Maybe the real work product is simply ideas and contacts, and the savvy consultants don't put those on paper for everyone else to copy, or else they'd put themselves out of a job. One can't fault a business for protecting its intellectual property. Nonetheless, when a business like Vandewalle's is involved on so many levels with urban redevelopment in so many areas of the Quad Cities, it begs a closer look, beyond, "Look how great the John Deere Commons turned out." Not to mention the recurring investments made by the city and downtown groups in plans and economic-development studies.

Meanwhile, many in Davenport are wondering if Vandewalle can help our downtown achieve the "economic critical mass" that the Commons did without the financial largesse of a John Deere-type corporation. Further, where is the real economic critical mass in downtown Moline: Is it in the Commons proper or does it extend to the historic downtown south of the railroad tracks? These are all questions worthy of answers, especially as we move toward achieving our own version of such economic critical mass in downtown Davenport under the stewardship of Vandewalle & Associates.

Some additional over-arching questions must also be put on the table: Why do we really need a Vandewalle & Associates? Where is the vision, leadership, and execution of our own city leaders, elected officials, real-estate developers, and the like? Has no one come up with great ideas about what to do to revitalize our downtown before? This multi-layered question won't warrant a simple answer. The cynical answer is that the real-estate and development communities have been focused on a short-sighted, self-serving vision of two-car-garage-domino-style houses, strip malls, and office complexes planted squarely on top of the world's richest farm land for the past three decades.

As cities in the Midwest face the nationwide challenge of retaining and attracting a new, younger, and educated workforce, they are starting to realize such a workforce doesn't want to live, work, and shop where they grew up - in their parents' suburbs. They desire an urban experience dense with places to live and things to do close to where they work. That's why our youngest and brightest so often move away from here once educated. Now the sprawl that was spawned in the '70s is starting to impact the bigger companies' bottom lines - their current workforces are retiring and they need thousands of new employees. The result is a pendulum that is starting to swing back to urban renewal and a celebration of our urban cores culturally, historically, and geographically.

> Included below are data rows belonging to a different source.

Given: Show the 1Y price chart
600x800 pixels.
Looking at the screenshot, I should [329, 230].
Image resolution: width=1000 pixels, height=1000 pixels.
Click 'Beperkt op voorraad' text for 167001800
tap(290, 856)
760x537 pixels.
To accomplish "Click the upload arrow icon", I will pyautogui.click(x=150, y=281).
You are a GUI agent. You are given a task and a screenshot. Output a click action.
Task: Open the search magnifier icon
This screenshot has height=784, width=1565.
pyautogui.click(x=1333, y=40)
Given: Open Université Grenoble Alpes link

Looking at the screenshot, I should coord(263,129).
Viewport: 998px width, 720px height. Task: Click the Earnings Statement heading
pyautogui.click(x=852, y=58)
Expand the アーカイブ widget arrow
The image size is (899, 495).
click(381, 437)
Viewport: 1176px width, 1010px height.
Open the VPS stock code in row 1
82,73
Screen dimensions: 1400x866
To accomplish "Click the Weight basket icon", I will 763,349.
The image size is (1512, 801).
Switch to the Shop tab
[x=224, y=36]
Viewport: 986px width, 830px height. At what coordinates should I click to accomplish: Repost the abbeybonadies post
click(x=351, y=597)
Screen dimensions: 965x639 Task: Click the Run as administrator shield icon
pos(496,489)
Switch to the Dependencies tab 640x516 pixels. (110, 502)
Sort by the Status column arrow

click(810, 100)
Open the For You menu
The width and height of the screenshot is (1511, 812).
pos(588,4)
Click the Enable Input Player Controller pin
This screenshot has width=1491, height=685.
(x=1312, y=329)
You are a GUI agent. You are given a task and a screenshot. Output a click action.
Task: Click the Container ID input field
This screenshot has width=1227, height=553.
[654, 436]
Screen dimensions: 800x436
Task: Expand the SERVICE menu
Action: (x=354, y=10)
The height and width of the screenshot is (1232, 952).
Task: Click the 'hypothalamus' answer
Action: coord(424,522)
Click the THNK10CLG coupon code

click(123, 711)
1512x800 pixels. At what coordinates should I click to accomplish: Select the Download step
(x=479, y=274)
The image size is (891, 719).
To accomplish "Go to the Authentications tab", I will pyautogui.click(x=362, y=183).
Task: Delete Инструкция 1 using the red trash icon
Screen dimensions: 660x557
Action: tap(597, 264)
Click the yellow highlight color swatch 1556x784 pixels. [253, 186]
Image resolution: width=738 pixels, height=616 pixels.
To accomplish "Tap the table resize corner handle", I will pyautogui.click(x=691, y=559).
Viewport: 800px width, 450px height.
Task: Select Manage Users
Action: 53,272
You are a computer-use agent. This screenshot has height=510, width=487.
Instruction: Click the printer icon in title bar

So why do we need consultants such as Vandewalle & Associates to convince us of this? Last week's DavenportOne A.M. breakfast event was sold out and was attended by dozens of the key Quad Cities decision-makers, including area corporate CEOs and city officials. This was Brian Vandewalle's first public appearance on behalf of DavenportOne, and he briefed the crowd on his firm's vision for downtown Davenport, advocating the possibilities of an ag-tech venture-capital center, among other things. If anything, such an attendance indicates our community is poised for the successful private/public partnerships needed for our downtown's rebirth - it could be right time, right place. Perhaps one longtime downtown player on the inside of DavenportOne summed it up best. "If it takes DavenportOne paying Vandewalle tens of thousands of dollars to hold our local developers' hands so they will invest some of their own money in downtown, then so be it!" Ahh, the power of "the expert from afar."